Kaptara Volume 1
By: Chip Zdarsky and Kagan McLeod
Color Assist: Becka Kinzie
Editing: Tommy K
Production: Drew Gill
A review by Ashley Hay
Kaptara had me at hello. No, it isn’t a sappy love story with Tom Cruise. It’s a story about a space exploration team that get thrown in a wormhole that brings them to a new and strange planet called Kaptara. Keith Kanga, the story’s witty protagonist seems to fight right in. With his new, glorious title of Prince of the Dance Floor and some new strange friends, this comic had me page turning even when I’d had too much to drink and needed to go to bed.
First off, I’d like to give a slow clap to Chip and Kagan for having a diverse character line up. White guys have seen the majority panel time since the dawn of comics so it was refreshing to see a sundry of ethnic groups and genders in the mix. And I’m pretty sure anyone with a sense of humor will love Keith. He plays videogames, combats awkward moments with snark, and has an emotional range that hints at a hard past.
The team lands on Kaptara after escaping their ship that wasn’t ready for the wormhole jelly. They get separated. Keith runs into a weird creature that looks like a demon elk who’s out for blood. He is saved by Manton, an awesome bearded knight in shinning armor. He takes Keith to the fourth kingdom on Kaptara, Endom, where he settles in nicely. No story would be complete without a villain or conflict though. You learn of the evil tyrant Skullthor. He’s on his way to take over Earth. Kind of a dick move there, Skullthor. The Queen of Endom wants to bring his reign of terror to an end and sends her son, Manton, and Motivational Orb on a mission to save Earth. Keith reluctantly meets up with the team after a guilty dream. They leave the Queen guarded by Cyclowl. You read that right. An owl that is a cyclops. It’s stunning.
The misfit crew run into hilarious and imaginative characters throughout the rest of the first volume. The characters have only begun to develop but in the perfect way. You don’t want get bogged down with a whole background story at first. Just enough to keep you interested and reading which this does wonderfully. It’s a perfect balance of not taking itself seriously while having an engaging and trippy story.

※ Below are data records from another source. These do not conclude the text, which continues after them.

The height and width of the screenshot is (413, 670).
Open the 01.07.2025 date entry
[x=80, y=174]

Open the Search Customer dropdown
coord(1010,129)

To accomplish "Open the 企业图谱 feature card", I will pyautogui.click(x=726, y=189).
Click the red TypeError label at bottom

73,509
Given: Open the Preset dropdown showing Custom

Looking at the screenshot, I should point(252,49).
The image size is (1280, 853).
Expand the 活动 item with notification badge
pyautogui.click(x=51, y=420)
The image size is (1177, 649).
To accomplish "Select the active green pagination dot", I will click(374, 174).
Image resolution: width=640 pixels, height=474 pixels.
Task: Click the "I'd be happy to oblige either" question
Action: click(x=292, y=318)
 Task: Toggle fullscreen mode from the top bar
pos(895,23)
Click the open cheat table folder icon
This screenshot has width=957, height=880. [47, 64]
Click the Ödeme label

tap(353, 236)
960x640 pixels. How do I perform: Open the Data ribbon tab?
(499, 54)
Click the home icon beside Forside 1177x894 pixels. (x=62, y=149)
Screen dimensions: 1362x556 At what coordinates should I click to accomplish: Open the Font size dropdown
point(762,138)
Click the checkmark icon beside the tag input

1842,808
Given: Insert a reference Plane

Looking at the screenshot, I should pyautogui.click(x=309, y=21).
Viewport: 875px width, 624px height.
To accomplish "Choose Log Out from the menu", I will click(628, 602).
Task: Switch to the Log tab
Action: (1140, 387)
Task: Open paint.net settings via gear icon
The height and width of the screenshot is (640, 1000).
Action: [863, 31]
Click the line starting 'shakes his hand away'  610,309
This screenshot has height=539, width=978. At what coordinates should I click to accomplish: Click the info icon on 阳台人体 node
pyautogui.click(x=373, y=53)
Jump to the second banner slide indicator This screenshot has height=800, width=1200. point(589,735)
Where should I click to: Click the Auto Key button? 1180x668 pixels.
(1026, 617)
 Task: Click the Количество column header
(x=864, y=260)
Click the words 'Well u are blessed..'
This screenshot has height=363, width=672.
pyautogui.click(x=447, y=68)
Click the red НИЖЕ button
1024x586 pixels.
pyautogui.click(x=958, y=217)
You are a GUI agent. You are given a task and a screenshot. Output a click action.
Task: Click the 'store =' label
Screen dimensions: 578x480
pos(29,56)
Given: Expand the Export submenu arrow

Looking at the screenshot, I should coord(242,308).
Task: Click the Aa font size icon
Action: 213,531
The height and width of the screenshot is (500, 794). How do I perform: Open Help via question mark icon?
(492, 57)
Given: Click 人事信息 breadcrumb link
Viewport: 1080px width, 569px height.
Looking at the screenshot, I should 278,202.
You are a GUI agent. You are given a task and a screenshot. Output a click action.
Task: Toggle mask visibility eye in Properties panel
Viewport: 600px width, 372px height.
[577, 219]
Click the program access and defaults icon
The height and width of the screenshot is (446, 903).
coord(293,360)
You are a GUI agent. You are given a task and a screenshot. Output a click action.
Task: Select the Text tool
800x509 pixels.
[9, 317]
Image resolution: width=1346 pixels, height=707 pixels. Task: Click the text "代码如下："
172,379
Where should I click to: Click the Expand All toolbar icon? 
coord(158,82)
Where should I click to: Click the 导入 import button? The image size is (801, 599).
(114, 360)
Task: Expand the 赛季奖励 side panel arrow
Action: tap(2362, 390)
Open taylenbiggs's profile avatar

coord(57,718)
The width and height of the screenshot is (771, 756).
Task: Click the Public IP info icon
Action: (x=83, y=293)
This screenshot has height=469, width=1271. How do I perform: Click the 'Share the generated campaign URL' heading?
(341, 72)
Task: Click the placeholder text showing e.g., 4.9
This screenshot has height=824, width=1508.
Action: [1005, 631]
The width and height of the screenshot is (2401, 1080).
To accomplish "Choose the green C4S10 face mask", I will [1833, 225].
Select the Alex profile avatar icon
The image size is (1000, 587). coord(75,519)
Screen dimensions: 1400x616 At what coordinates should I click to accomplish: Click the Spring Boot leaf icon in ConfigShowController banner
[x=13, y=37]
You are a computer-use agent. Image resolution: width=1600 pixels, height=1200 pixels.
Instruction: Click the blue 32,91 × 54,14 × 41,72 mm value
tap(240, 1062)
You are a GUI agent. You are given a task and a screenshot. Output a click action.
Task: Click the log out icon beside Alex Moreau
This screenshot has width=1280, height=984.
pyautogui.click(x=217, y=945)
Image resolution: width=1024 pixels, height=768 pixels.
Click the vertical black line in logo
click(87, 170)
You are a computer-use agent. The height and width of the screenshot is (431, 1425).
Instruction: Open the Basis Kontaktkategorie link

Buy it. Duh. I’ve gushed about the story but didn’t even mention the art yet. It feels like The Labyrinth mixed with Alice in Wonderland. The creature and character designs have an air of elegance and/or humor to them. The line work has a rounded whimsy and texture that feel other worldly while the coloring is vibrant and looks to be done by hand with Copic markers.
It’s a comic I didn’t know I needed until I read it.